From the records below, print only the part that opens with the line containing "Open notifications badge showing 1" and closes with the line containing "This screenshot has width=301, height=225."; omit the pictures.

*** Extracted entries Section Begins ***

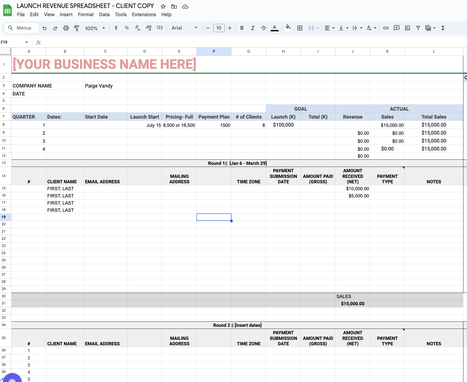Click the Create a filter icon
The width and height of the screenshot is (467, 382).
coord(418,28)
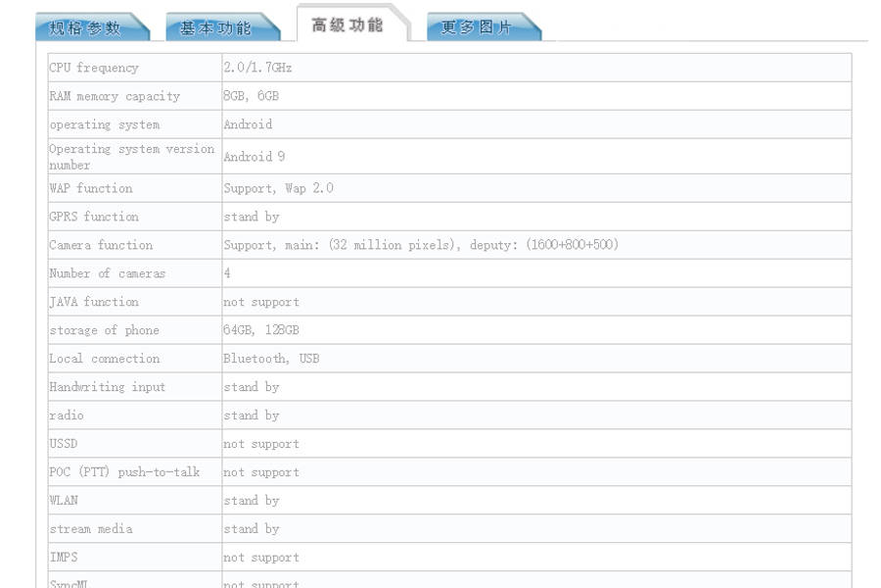Click the stream media label
Screen dimensions: 881x588
(91, 529)
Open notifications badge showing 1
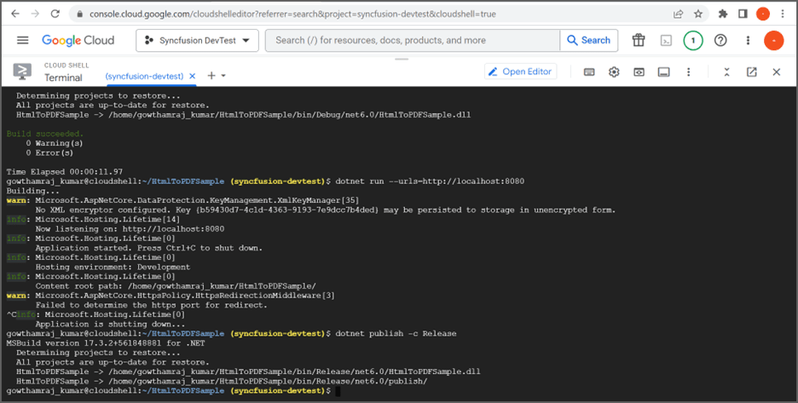Viewport: 798px width, 403px height. coord(692,40)
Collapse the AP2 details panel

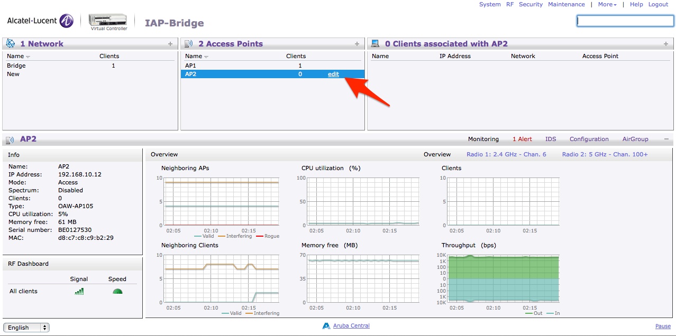tap(666, 139)
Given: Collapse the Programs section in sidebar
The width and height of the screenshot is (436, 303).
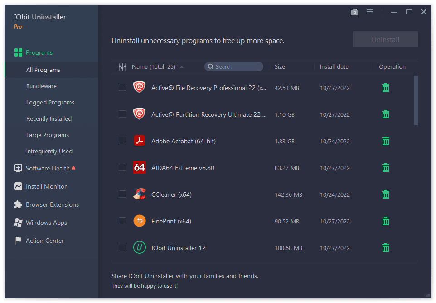Looking at the screenshot, I should (39, 53).
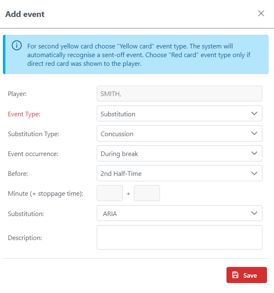Click the info icon in blue banner

point(17,46)
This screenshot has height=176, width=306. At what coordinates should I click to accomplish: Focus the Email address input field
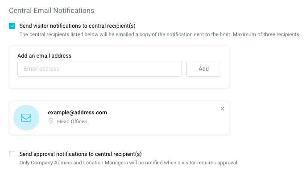coord(99,68)
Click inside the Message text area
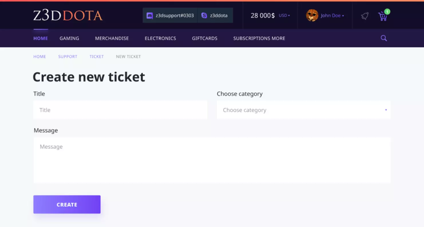 [x=212, y=160]
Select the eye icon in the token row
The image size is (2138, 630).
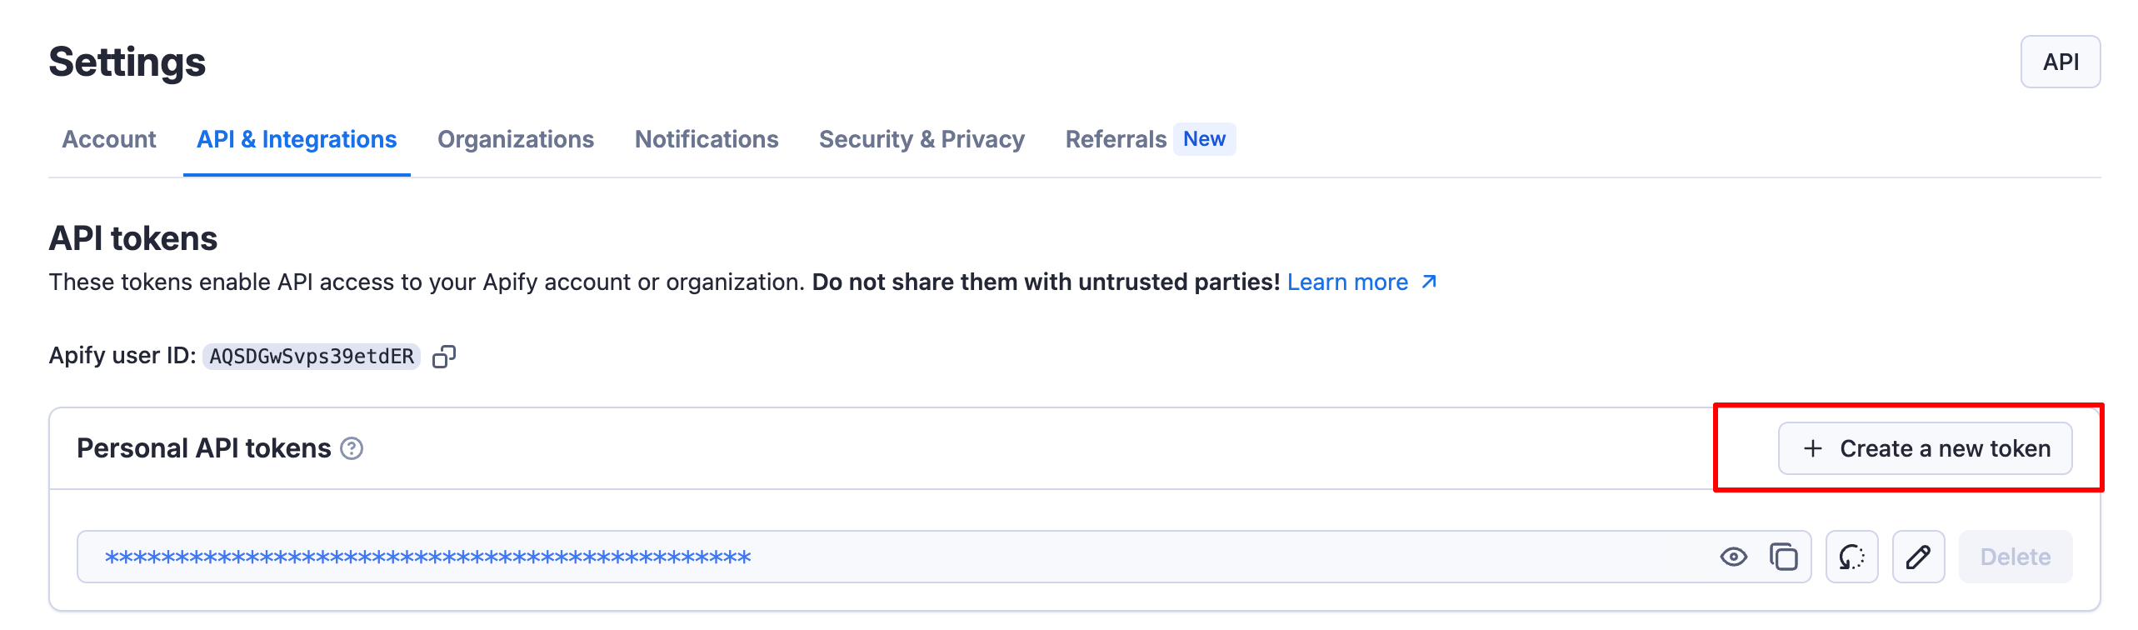click(1734, 556)
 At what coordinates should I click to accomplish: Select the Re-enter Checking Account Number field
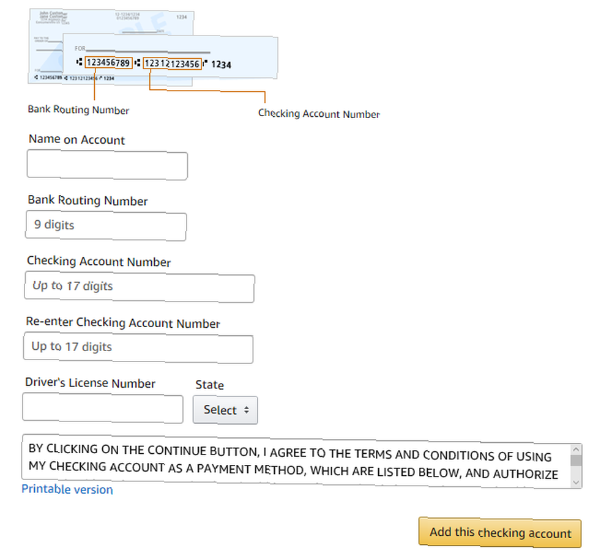(138, 348)
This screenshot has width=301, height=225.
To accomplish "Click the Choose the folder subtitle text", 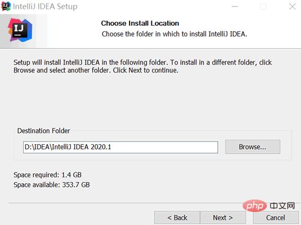I will click(174, 34).
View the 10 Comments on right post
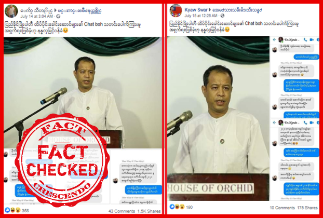 tap(282, 208)
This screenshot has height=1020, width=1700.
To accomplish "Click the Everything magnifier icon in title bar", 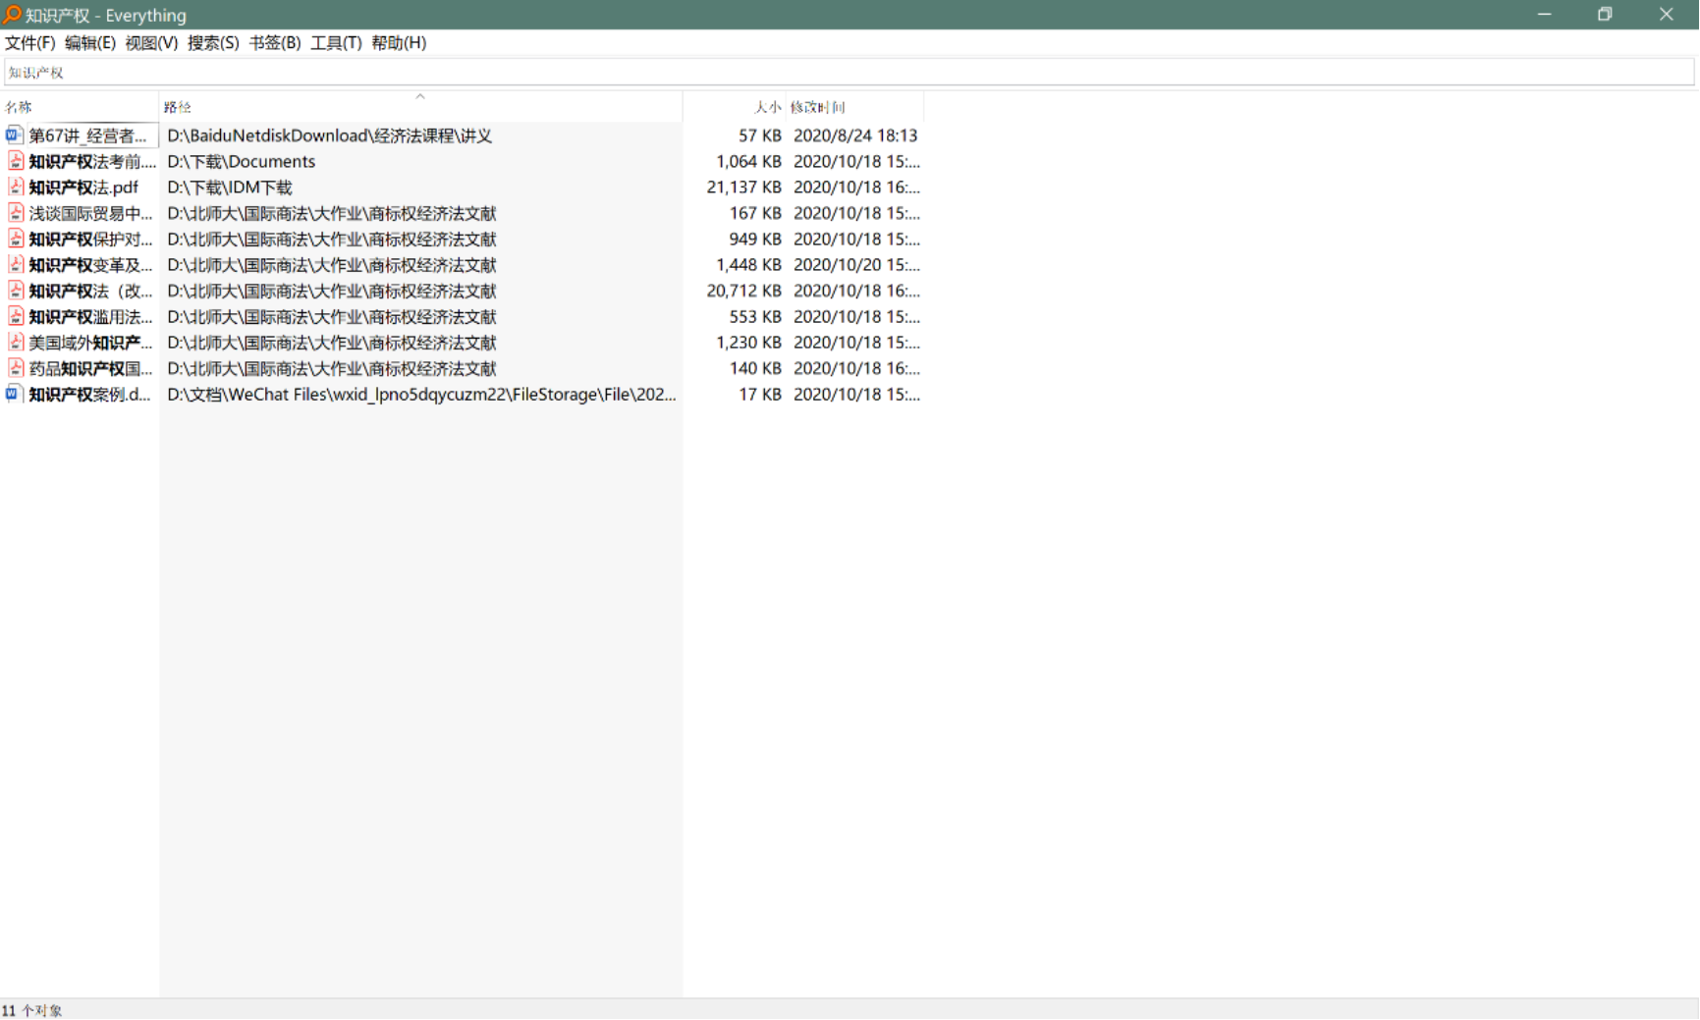I will [12, 15].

*** Extracted entries Section Ends ***

> **Task result**
Open notifications badge showing 1
Viewport: 798px width, 403px height. coord(692,40)
Collapse the AP2 details panel

tap(666, 139)
Given: Collapse the Programs section in sidebar
The width and height of the screenshot is (436, 303).
Looking at the screenshot, I should (39, 53).
Click the info icon in blue banner

point(17,46)
This screenshot has height=176, width=306. At what coordinates should I click to accomplish: Focus the Email address input field
coord(99,68)
Click inside the Message text area
 [x=212, y=160]
Select the eye icon in the token row
The image size is (2138, 630).
click(1734, 556)
 At what coordinates should I click to accomplish: Select the Re-enter Checking Account Number field
(138, 348)
This screenshot has width=301, height=225.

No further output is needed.